● Stored items
§ §
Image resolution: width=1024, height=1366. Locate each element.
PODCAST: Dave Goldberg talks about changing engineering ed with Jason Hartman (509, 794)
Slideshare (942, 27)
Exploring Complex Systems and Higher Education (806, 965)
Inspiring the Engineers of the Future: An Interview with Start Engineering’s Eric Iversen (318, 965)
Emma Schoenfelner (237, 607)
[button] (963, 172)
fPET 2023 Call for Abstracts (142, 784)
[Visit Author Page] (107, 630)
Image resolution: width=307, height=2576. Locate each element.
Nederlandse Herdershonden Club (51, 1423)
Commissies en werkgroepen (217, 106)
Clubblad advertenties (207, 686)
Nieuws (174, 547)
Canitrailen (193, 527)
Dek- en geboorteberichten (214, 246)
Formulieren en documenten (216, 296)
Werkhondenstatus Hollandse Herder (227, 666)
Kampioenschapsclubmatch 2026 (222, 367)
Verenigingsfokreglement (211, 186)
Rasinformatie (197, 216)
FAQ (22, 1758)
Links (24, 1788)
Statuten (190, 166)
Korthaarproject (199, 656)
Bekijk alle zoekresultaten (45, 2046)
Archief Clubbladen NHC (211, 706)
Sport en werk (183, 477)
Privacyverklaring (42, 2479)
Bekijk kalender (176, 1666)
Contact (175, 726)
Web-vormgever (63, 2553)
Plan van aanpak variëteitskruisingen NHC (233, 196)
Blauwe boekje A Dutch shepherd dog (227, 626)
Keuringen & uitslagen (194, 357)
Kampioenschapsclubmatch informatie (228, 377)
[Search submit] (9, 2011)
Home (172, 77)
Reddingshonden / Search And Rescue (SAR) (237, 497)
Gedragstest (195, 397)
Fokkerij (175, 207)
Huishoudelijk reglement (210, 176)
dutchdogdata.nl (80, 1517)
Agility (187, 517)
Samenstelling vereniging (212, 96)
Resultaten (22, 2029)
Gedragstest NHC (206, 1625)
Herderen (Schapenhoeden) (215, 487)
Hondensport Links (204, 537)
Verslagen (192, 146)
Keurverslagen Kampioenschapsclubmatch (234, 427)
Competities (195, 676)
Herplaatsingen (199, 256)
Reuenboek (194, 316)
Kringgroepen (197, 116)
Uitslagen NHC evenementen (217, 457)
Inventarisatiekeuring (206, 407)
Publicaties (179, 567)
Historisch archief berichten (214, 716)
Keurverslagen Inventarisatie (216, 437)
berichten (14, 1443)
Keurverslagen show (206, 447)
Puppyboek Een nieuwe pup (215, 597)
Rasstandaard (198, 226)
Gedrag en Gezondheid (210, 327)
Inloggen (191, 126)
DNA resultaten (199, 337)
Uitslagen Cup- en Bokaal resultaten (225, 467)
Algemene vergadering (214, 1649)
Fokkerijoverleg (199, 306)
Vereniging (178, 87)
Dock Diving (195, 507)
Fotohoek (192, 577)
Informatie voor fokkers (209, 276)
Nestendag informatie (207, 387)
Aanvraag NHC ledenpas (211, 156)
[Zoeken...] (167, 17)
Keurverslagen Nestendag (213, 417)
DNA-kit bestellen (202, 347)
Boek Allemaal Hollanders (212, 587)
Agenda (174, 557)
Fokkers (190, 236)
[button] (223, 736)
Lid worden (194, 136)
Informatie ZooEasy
§ §
● Exercise goal
A single number is the answer: the number of lines in the entries that contain "width".

● Output of the task
2